- Episode no.: Season 4 Episode 9
- Directed by: Terry McDonough
- Written by: Moira Walley-Beckett; Thomas Schnauz;
- Cinematography by: Michael Slovis
- Editing by: Skip Macdonald
- Original air date: September 11, 2011
- Running time: 47 minutes

Guest appearances
- Christopher Cousins as Ted Beneke; Maurice Compte as Gaff; Rob Brownstein as James Picarus; Ray Campbell as Tyrus Kitt; Christopher King as Chris Mara;

Episode chronology
| ← Previous "Hermanos" | Next → "Salud" |
- Breaking Bad season 4

= Bug (Breaking Bad) =

"Bug" is the ninth episode of the fourth season of the American television drama series Breaking Bad, and the 42nd overall episode of the series. It originally aired on AMC in the United States on September 11, 2011.

== Plot ==
Hank Schrader retrieves the GPS tracker from Gus Fring's car. Disappointed that it recorded nothing suspicious, he investigates Gus's distribution center. Walter White warns Mike Ehrmantraut. Walter later meets with Jesse Pinkman and again expresses dissatisfaction that Jesse has not killed Gus.

Skyler White tells Walter the car wash is doing so well that he may be able to quit cooking meth. Ted Beneke tells Skyler he is being audited for tax fraud. As his former bookkeeper, since she was aware of the fraud, Skyler could also be implicated. She attends Ted's audit and pretends to be underqualified and completely ignorant of accounting practices. Believing the fraud was not intentional, the investigator agrees not to seek prison time, but still orders Ted to pay back taxes and fines totaling $600,000. Skyler ventures into the crawl space underneath the White's home, where she has been storing Walt's cash. Walter sees Tyrus Kitt outside Hank's house and reports him to police, forcing Tyrus to leave.

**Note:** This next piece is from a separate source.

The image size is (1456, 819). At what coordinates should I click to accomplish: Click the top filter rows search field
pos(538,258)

A cartel sniper opens fire on Gus's distribution center, killing one of Gus's employees, which ends when Gus walks outside alone and stands in the line of fire. Mike later explains to Jesse that the cartel needs to keep Gus alive for his distribution network. They dissolve the dead employee's body in acid and Mike threatens to kill Walt if he ever again calls the police on Mike's people. Gus invites Jesse to his home and asks him if he is capable of cooking alone, but Jesse angrily reveals that he is aware of Gus' scheme to make him feel independent from Walter; he says that if Gus kills Walter, he will have to kill Jesse as well. Gus denies this and tells Jesse that he has given in to the cartel's demands to split territory; he asked if Jesse can work alone so he can go to Mexico to teach them how to cook the blue meth. Jesse has an opportunity to poison the stew that Gus makes but decides not to risk it.

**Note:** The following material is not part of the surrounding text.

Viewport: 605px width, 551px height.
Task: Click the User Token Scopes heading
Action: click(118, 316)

Jesse tells Walt he is supposed to teach the cartel how to produce meth and asks for a tutorial so he can explain the chemistry, but does not reveal the meeting with Gus. Walt reveals that he put a GPS tracker on Jesse's car, so he knew that Jesse was at Gus's house. Walt confronts Jesse for failing to kill Gus, but Jesse throws the GPS tracker at Walt's head. Walt and Jesse engage in a brutal fight and wreck the living room before Jesse gains the upper hand. Jesse tells Walt to leave his house and never return.

== Production ==
"Bug" is the last episode of the series to feature the Los Pollos Hermanos restaurant. The restaurant was used many times as an important plot device for its owner Gustavo Fring. The restaurant would not be used again until the third season of Better Call Saul ("Witness").

== Reception ==
Donna Bowman of The A.V. Club gave the episode a "B+". She said several Rubicons are crossed, including "three enormous, no-going-back decisions" three of the characters have to make.

In 2019 The Ringer ranked "Bug" 61st out of 62 total Breaking Bad episodes.